Sendo Teri uma mulher trans, como é que a sua natureza afeta a sua relação com Donny? Como é que Donny lida com a sua atração? A sua masculinidade? Mas não só, como Teri lida quando a stalker a confronta e lhe diz que parece um homem?
Não são questões fáceis de abordar, especialmente no turbilhão de experiências e emoções, muitas autodestrutivas, que Donny enfrenta. Compreendendo isso, Teri dá-lhe tempo e espaço, mesmo quando começa a sentir-se fragilizada pela falta de ligação (também sexual). No fim, Teri explica-lhe que não pode regressar ao armário e à vergonha e que Donny terá de continuar o seu percurso sem ela.

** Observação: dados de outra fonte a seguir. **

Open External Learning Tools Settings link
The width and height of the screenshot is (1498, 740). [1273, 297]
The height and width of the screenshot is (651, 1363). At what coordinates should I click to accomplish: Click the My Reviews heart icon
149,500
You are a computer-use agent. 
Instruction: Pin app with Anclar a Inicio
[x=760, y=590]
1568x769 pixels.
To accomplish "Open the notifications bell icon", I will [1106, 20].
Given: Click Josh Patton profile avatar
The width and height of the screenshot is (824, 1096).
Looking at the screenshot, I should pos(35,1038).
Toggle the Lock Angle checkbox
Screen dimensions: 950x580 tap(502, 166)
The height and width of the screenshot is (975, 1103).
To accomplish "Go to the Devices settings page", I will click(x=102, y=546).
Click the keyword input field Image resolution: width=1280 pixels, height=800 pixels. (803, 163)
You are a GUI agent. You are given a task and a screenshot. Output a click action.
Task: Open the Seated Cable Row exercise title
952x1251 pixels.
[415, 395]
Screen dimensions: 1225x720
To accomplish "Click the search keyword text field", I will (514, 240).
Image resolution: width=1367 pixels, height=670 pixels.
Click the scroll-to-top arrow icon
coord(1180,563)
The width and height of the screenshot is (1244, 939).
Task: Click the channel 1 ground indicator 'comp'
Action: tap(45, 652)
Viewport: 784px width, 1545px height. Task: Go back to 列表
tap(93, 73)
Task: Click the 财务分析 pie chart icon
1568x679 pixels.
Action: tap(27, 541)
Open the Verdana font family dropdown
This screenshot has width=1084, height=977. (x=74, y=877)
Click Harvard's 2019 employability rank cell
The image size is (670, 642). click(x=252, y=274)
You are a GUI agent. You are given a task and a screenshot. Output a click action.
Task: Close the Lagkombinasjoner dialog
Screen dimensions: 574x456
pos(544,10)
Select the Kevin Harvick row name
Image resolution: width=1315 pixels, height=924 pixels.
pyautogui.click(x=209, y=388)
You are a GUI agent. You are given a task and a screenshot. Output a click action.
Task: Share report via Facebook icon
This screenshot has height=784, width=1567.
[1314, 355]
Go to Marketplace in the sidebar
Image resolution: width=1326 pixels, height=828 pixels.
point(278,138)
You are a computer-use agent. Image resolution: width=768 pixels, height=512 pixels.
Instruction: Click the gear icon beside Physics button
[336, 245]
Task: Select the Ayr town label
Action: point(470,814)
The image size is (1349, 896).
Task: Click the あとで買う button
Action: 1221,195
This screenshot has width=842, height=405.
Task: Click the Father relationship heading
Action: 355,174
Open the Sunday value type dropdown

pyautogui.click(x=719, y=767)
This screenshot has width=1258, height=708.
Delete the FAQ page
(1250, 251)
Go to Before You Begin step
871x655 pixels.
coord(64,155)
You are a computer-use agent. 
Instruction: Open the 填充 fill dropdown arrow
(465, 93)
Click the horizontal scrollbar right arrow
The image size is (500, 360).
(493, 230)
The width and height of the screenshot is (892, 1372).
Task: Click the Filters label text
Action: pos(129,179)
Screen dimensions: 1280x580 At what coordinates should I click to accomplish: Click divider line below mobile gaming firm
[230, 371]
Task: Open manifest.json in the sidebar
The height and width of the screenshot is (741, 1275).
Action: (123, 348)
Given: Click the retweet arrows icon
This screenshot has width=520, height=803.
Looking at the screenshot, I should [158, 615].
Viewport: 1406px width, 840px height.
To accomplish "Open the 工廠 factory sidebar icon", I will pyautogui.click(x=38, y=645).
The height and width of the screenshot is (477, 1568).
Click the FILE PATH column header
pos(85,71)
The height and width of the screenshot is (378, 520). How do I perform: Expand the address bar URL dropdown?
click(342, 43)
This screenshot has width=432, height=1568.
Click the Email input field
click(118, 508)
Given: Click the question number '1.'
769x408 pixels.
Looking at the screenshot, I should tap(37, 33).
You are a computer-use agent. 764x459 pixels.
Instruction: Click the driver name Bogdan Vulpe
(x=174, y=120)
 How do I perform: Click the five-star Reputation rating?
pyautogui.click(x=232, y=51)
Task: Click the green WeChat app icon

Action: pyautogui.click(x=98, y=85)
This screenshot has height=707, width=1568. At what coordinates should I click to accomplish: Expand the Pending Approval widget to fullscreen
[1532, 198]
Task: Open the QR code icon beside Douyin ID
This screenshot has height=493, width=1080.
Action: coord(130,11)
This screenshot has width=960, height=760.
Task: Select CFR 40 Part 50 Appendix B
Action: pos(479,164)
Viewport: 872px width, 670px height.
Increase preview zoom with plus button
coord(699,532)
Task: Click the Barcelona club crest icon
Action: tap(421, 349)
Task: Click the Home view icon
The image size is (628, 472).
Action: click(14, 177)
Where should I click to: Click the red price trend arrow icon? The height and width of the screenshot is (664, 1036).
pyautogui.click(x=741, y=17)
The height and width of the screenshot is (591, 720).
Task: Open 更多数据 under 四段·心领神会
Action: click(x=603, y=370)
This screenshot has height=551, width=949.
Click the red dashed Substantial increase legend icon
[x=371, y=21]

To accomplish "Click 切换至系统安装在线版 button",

Gadd confirmou que Teri é baseada numa pessoa real que ele namorou na altura. O autor explicou que ela “era a voz da razão na minha vida naquele momento“, embora tenha confessado que nunca “a tenha ouvido tanto quanto [ele] deveria“.
Mais do que um cliché
Nava Mau explica também a importância de Teri em Baby Reindeer para a comunidade trans. “Ela tem a sua própria vida. Ela não precisava [de Donny]. Acho que ela queria estar com ele, mas está completa por si mesma. E acho que na história, de certa forma, ela é um pilar e então todas essas outras coisas estão a acontecer a seu redor. Então, sim, senti-me empoderada a atuar como Teri. Aprendi muito com ela.“
Nava Mau representa resistência e esperança para muitas pessoas trans que desejam ver-se retratadas de forma respeitosa e realista. A sua trajetória, como atriz e como ativista, reforça a importância da inclusão em todas as facetas da sociedade.